Lay out every line of the records below as a Markdown table with the columns Row and Line, numbering each row and omitting blank lines. Leave the pictures out.

* Records for the exercise *
## begin
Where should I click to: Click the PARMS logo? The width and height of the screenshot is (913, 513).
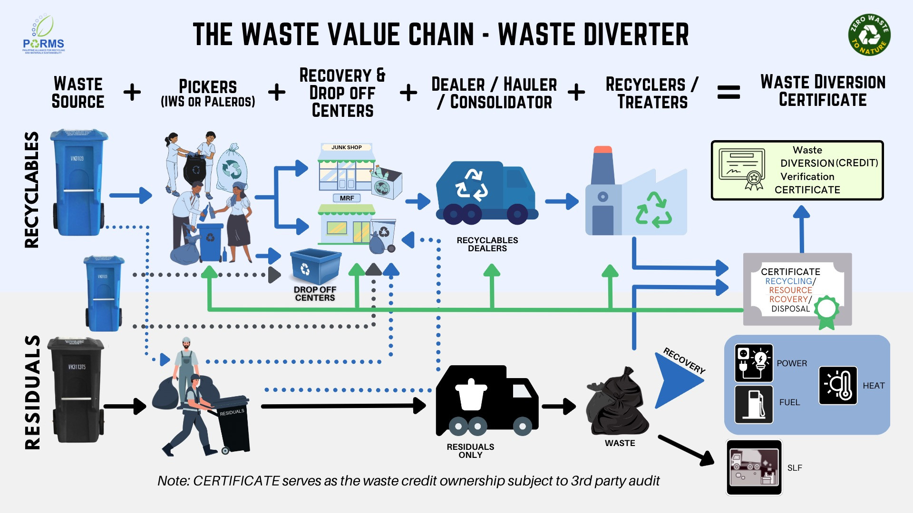[43, 36]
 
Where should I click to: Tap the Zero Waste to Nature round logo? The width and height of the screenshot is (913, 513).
[869, 35]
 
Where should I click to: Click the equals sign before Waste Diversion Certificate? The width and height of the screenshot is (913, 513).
[728, 92]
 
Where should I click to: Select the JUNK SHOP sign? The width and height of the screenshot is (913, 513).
[347, 147]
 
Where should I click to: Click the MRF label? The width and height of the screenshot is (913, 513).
[347, 198]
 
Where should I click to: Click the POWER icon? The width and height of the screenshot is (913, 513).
[754, 363]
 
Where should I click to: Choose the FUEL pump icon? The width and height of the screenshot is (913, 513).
[754, 404]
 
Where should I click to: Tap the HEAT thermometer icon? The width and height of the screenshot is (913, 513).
[838, 385]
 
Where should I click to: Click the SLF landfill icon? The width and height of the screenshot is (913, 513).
[754, 467]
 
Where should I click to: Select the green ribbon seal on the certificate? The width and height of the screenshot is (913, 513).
[827, 312]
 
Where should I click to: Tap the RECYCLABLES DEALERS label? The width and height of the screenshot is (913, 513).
[487, 244]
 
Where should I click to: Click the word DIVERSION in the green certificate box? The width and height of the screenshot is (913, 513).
[807, 163]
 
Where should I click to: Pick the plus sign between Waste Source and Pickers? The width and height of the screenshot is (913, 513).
[132, 92]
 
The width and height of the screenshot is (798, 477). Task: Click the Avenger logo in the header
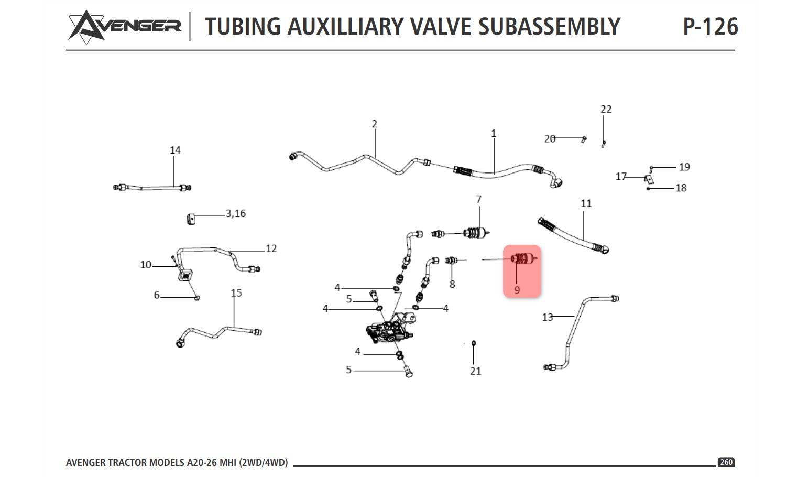pyautogui.click(x=125, y=27)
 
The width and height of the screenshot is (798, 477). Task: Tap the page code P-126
pyautogui.click(x=710, y=27)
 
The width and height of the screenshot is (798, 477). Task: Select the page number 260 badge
pyautogui.click(x=726, y=462)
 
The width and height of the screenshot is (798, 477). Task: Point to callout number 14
pyautogui.click(x=175, y=150)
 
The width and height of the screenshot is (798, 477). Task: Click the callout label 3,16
pyautogui.click(x=236, y=213)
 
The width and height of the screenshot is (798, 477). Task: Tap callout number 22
pyautogui.click(x=606, y=109)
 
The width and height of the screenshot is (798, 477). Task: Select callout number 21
pyautogui.click(x=476, y=371)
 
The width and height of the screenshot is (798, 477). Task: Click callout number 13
pyautogui.click(x=548, y=317)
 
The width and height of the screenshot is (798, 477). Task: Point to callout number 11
pyautogui.click(x=586, y=203)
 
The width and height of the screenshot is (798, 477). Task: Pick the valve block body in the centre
pyautogui.click(x=389, y=332)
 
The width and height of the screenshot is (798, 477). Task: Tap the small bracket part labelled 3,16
pyautogui.click(x=191, y=219)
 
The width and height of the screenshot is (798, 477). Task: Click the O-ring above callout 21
pyautogui.click(x=474, y=343)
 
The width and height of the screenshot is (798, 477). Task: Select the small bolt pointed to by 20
pyautogui.click(x=584, y=139)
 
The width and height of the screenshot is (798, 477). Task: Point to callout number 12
pyautogui.click(x=271, y=248)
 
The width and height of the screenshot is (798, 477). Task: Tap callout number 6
pyautogui.click(x=157, y=295)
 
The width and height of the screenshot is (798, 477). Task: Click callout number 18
pyautogui.click(x=681, y=188)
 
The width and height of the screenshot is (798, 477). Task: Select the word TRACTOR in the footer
pyautogui.click(x=128, y=463)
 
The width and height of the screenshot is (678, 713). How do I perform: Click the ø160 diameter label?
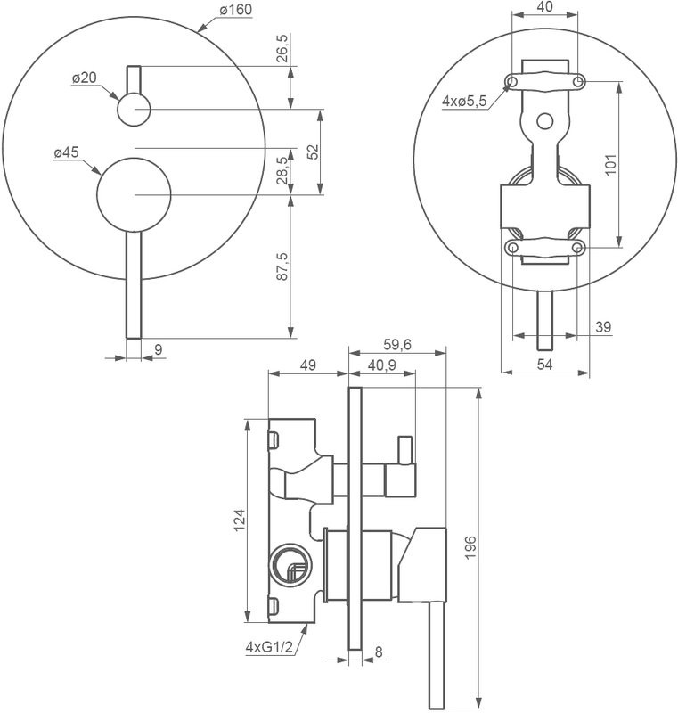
## end
* The solution *
| Row | Line |
|---|---|
| 1 | Where should I click to: Click the PARMS logo? The width and height of the screenshot is (913, 513). |
| 2 | [43, 36] |
| 3 | Where should I click to: Tap the Zero Waste to Nature round logo? The width and height of the screenshot is (913, 513). |
| 4 | [869, 35] |
| 5 | Where should I click to: Click the equals sign before Waste Diversion Certificate? The width and height of the screenshot is (913, 513). |
| 6 | [728, 92] |
| 7 | Where should I click to: Select the JUNK SHOP sign? The width and height of the screenshot is (913, 513). |
| 8 | [347, 147] |
| 9 | Where should I click to: Click the MRF label? The width and height of the screenshot is (913, 513). |
| 10 | [347, 198] |
| 11 | Where should I click to: Click the POWER icon? The width and height of the screenshot is (913, 513). |
| 12 | [754, 363] |
| 13 | Where should I click to: Choose the FUEL pump icon? The width and height of the screenshot is (913, 513). |
| 14 | [754, 404] |
| 15 | Where should I click to: Tap the HEAT thermometer icon? The width and height of the screenshot is (913, 513). |
| 16 | [838, 385] |
| 17 | Where should I click to: Click the SLF landfill icon? The width and height of the screenshot is (913, 513). |
| 18 | [754, 467] |
| 19 | Where should I click to: Select the green ribbon seal on the certificate? The width and height of the screenshot is (913, 513). |
| 20 | [827, 312] |
| 21 | Where should I click to: Tap the RECYCLABLES DEALERS label? The width and height of the screenshot is (913, 513). |
| 22 | [487, 244] |
| 23 | Where should I click to: Click the word DIVERSION in the green certificate box? The width and height of the screenshot is (913, 513). |
| 24 | [807, 163] |
| 25 | Where should I click to: Pick the plus sign between Waste Source and Pickers? The width and height of the screenshot is (913, 513). |
| 26 | [132, 92] |
| 27 | The width and height of the screenshot is (798, 477). Task: Click the Avenger logo in the header |
| 28 | pyautogui.click(x=125, y=27) |
| 29 | The width and height of the screenshot is (798, 477). Task: Tap the page code P-126 |
| 30 | pyautogui.click(x=710, y=27) |
| 31 | The width and height of the screenshot is (798, 477). Task: Select the page number 260 badge |
| 32 | pyautogui.click(x=726, y=462) |
| 33 | The width and height of the screenshot is (798, 477). Task: Point to callout number 14 |
| 34 | pyautogui.click(x=175, y=150) |
| 35 | The width and height of the screenshot is (798, 477). Task: Click the callout label 3,16 |
| 36 | pyautogui.click(x=236, y=213) |
| 37 | The width and height of the screenshot is (798, 477). Task: Tap callout number 22 |
| 38 | pyautogui.click(x=606, y=109) |
| 39 | The width and height of the screenshot is (798, 477). Task: Select callout number 21 |
| 40 | pyautogui.click(x=476, y=371) |
| 41 | The width and height of the screenshot is (798, 477). Task: Click callout number 13 |
| 42 | pyautogui.click(x=548, y=317) |
| 43 | The width and height of the screenshot is (798, 477). Task: Point to callout number 11 |
| 44 | pyautogui.click(x=586, y=203) |
| 45 | The width and height of the screenshot is (798, 477). Task: Pick the valve block body in the centre |
| 46 | pyautogui.click(x=389, y=332) |
| 47 | The width and height of the screenshot is (798, 477). Task: Tap the small bracket part labelled 3,16 |
| 48 | pyautogui.click(x=191, y=219) |
| 49 | The width and height of the screenshot is (798, 477). Task: Click the O-ring above callout 21 |
| 50 | pyautogui.click(x=474, y=343) |
| 51 | The width and height of the screenshot is (798, 477). Task: Select the small bolt pointed to by 20 |
| 52 | pyautogui.click(x=584, y=139) |
| 53 | The width and height of the screenshot is (798, 477). Task: Point to callout number 12 |
| 54 | pyautogui.click(x=271, y=248) |
| 55 | The width and height of the screenshot is (798, 477). Task: Tap callout number 6 |
| 56 | pyautogui.click(x=157, y=295) |
| 57 | The width and height of the screenshot is (798, 477). Task: Click callout number 18 |
| 58 | pyautogui.click(x=681, y=188) |
| 59 | The width and height of the screenshot is (798, 477). Task: Select the word TRACTOR in the footer |
| 60 | pyautogui.click(x=128, y=463) |
| 61 | The width and height of the screenshot is (678, 713). How do I perform: Click the ø160 diameter label? |